MethodsEnrolled patients showed disease progression after treatment with gefitinib, erlotinib, or afatinib; T790M mutation; stage IIIB, IV, or recurrent disease; and PS of 2–4. Osimertinib was orally administered at a dose of 80 mg/day. The primary endpoint of this phase II study (registration, jRCTs061180018) was response rate and the secondary endpoints were progression-free survival (PFS), overall survival (OS), disease control rate, and safety.

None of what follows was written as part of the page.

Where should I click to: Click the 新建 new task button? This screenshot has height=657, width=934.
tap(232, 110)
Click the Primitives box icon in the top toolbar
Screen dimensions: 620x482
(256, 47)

ResultsThirty-three patients were enrolled, of which 69.7% and 24.2% had PS of 2 and 3, respectively. One patient was excluded due to protocol violation; in the remaining 32 patients, the response rate was 53.1%; disease control rate was 75.0%; PFS was 5.1 months; and OS was 10.0 months. The most frequent adverse event of grade 3 or higher severity was lymphopenia (12.1%). Interstitial lung disease (ILD) was observed at all grades and at grades 3–5 in 15.2% (5/33) and 6.1% (2/33) of patients, respectively. Treatment-related death due to ILD occurred in one patient. Patients negative for activating EGFR mutations after osimertinib administration had longer median PFS than those positive for these mutations.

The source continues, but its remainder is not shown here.